Wholly Healthy: Vaccination Hesitation

Edwin Leap

Edwin Leap

Edwin Leap is an emergency physician and writer from Walhalla. Read more at EdwinLeap.com

COVID cases are surging, and hospitals are reaching capacity. This has led many to ask why there is so much resistance to having a vaccination that might have kept us out of the situation now facing the nation.

I believe that the COVID vaccine is a remarkable, life-saving achievement. While we will doubtless learn more about the vaccine over time, and while more complications may yet emerge, I have still encouraged friends, family members, patients and readers to be vaccinated. I believe the benefits outweigh the risks. However, as a physician, I frequently have patients who do not necessarily follow my advice. And I still have to care for them, and (as a Christian) treat them with love and respect.

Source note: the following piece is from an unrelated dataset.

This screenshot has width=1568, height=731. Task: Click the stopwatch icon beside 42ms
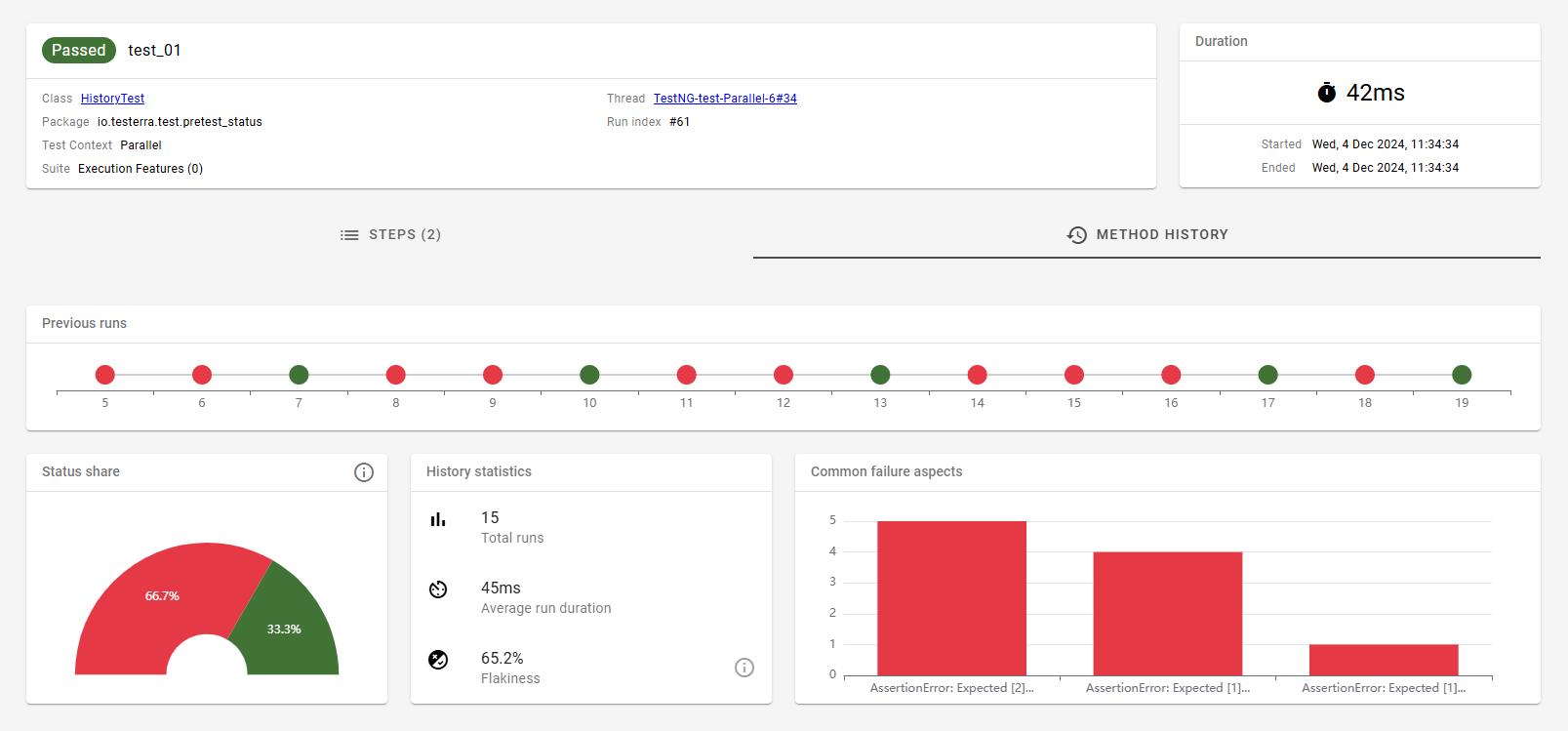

I do think that it’s important to try to understand why so many people are uncomfortable having one of the several vaccines available against SARS-Co-V-2. As government representatives and media organizations ruminate over vaccine hesitation, it seems that they have only a few explanations.

From what I have seen, the vaccine hesitant are routinely described as stupid, purely hateful and uncaring about the sickness and death of others. Sometimes they are called unscientific and uneducated. Other times, their behavior toward the vaccine is attributed to their religious faith; evangelical Christians especially seem to be seen as backwards regarding science in general and the vaccine in particular — a theory that seems at odds with the evidence on the ground.

But these invectives will not change minds. The unvaccinated have a variety of concerns. Some believe that the technology is not safe; others have been told that the vaccine is a means of tracking humans or of intentionally causing worse illness later. I do not believe that there is sufficiently compelling evidence that these assertions are true.

However, concerns about the honesty of Big Pharma are not unreasonable, especially given the history of the opioid crisis and other medical misadventures the world has seen as a result of the pharmaceutical industry. Some of the vaccine hesitant feel that the experts mismanaged the lockdowns. This resulted in loss of jobs, loss of basic medical care, increased depression, anxiety, substance abuse and domestic violence, as well as diminished educational achievement in the young. That is, I believe, a fair critique of the pandemic management to date.

Still others are weary of being called ignorant or backwards, hicks or “Covidiots” when they are unclear about either the disease or the vaccine. And no small number of persons feel that the media and big tech have been careless with facts in their own way — for instance, refusing to accept the possibility that the pandemic came from a lab leak, which is a theory growing in acceptance.

Finally, it is difficult for even the best educated to understand all of the subtleties of statistics and to grasp the complexities of virology and biotechnology. This is not an insult, but a reality. A lack of comprehension of such things does not imply ignorance, but a lack of exposure to certain concepts.

Human beings do, or do not, follow expert advice for a variety of reasons. The sooner the nation’s experts recognize this and address vaccination hesitation with compassion for concerns, the sooner vaccination rates will rise. However, the constant drumbeat of insults to the intelligence of the vaccine hesitant does nothing to help us to navigate the current pandemic.